Note: This is a review of the first two volumes of Harrow County: Countless Haints & Twice Told.
Harrow County is an unusual coming of age story where Emmy discovers that she is actually the child of a witch and that witch embodies her being. Well, that’s certainly a curveball. Emmy strives to go against her nature and use her witch powers for good instead of evil. The series hits high-gear when Emmy discovers that she has a sister named Kammi that has the same set of powers but, shocker, uses them for evil.
While there are certainly some similarities to Rachel Rising, this one is Southern Gothic Horror instead of the New England tradition of witch horror.
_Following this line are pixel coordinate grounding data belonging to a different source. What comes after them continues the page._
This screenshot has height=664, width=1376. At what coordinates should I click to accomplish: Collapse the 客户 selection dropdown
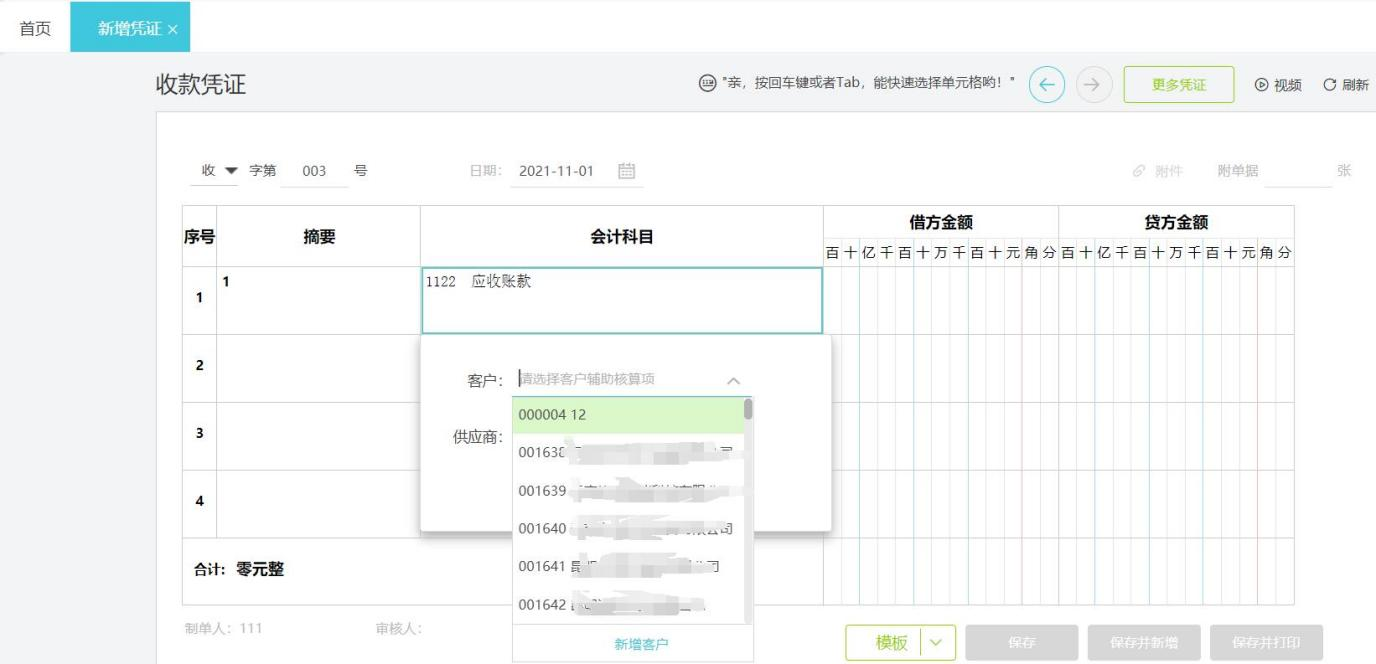point(733,380)
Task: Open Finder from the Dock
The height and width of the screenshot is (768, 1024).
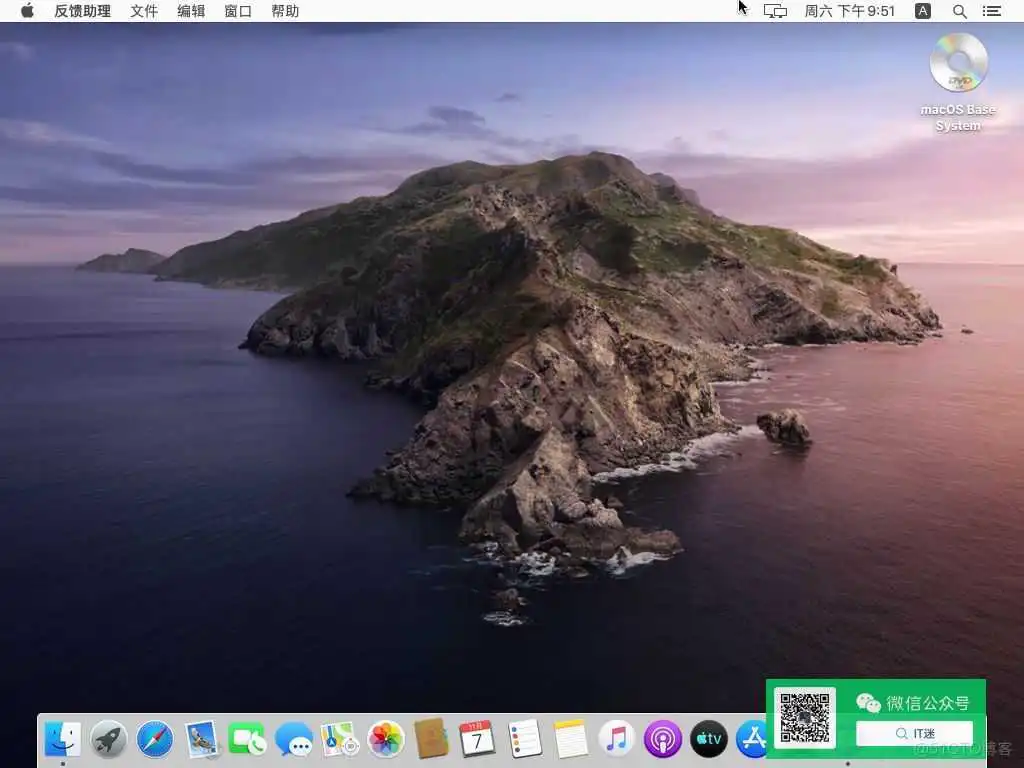Action: (x=62, y=740)

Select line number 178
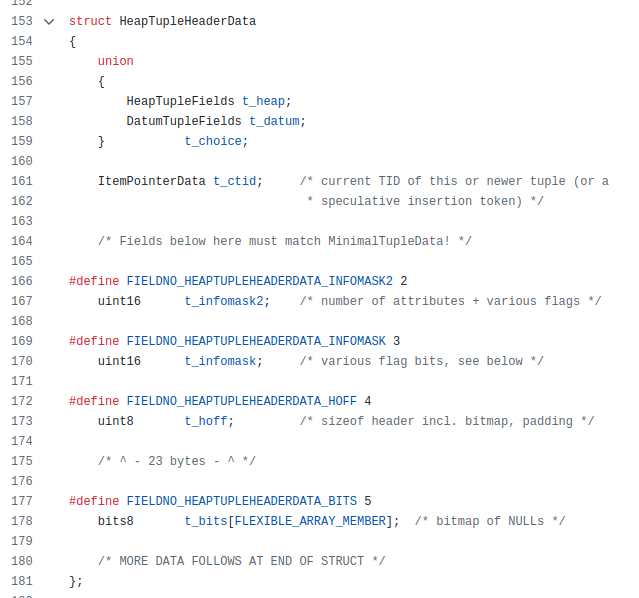point(21,521)
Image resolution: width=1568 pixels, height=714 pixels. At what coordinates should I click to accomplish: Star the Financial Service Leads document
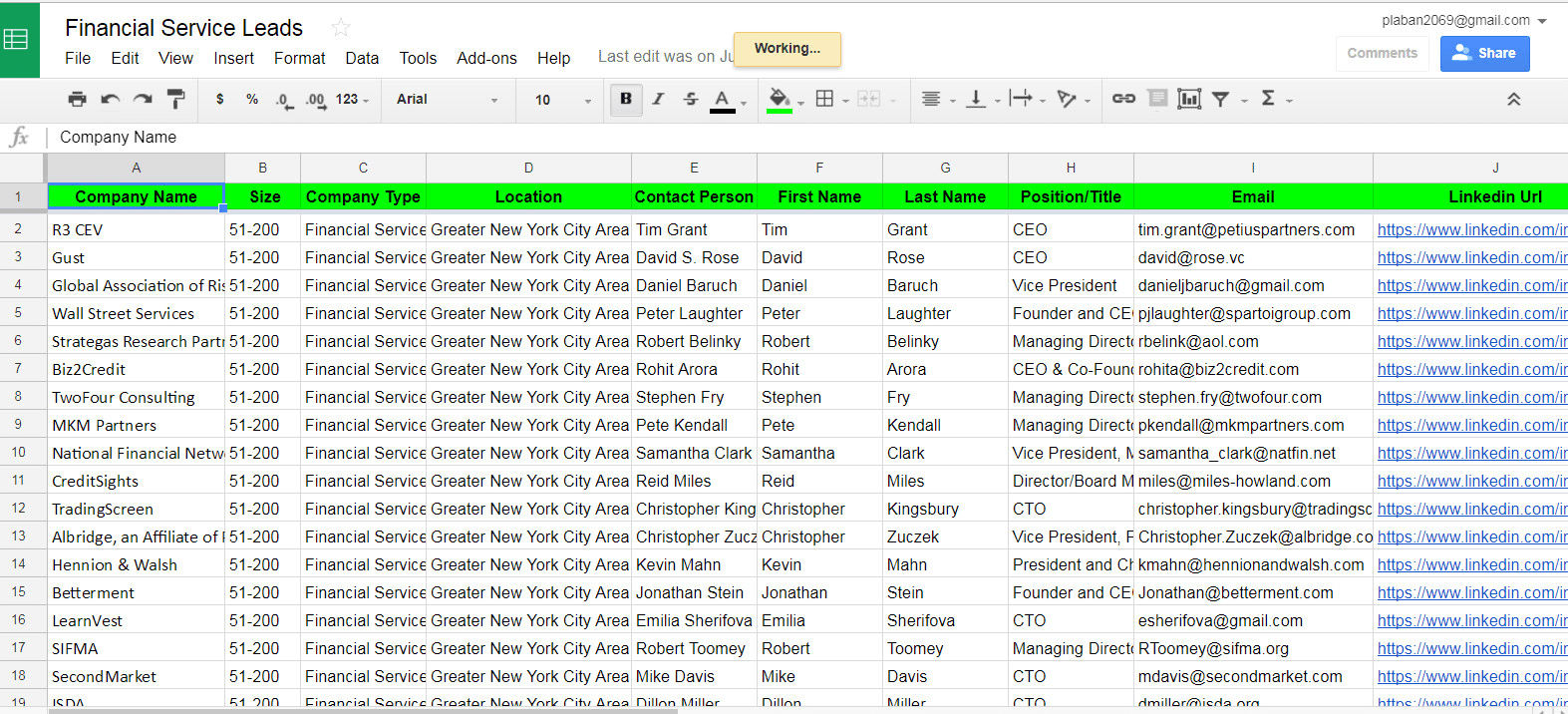click(x=341, y=28)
This deals more with good country folks and the sort of small-town stigmas placed against women coming of age. It’s a subject rife for all sorts of symbolism and horror and makes for some great stories.
Tyler Crook’s art brings this horror popping off the page. While there is plenty of horrific and macabre imagery, the art has a softness to it because of the watercolors it uses. In some ways, the sensibility is closer to a children’s book. While not suitable for most children, it certainly fits the character in terms of aesthetics.
Cullen Bunn’s writing makes for these simple, almost folkloric tales. As Emmy interacts with creatures, there’s this elegant simplicity to them. They’re all grotesque monsters, but all easily identifiable. And her pure heart plays well against the evils and horrors she faces.
It’s a great time for horror comics right now and Harrow County joins its ranks as one of the best ongoing horror series. I’m eager to catch up with the rest and see where things go from here. It’s a fresh, beautiful take on the genre the draws from a well of Southern Gothic Horror to make something both childlike and horrific.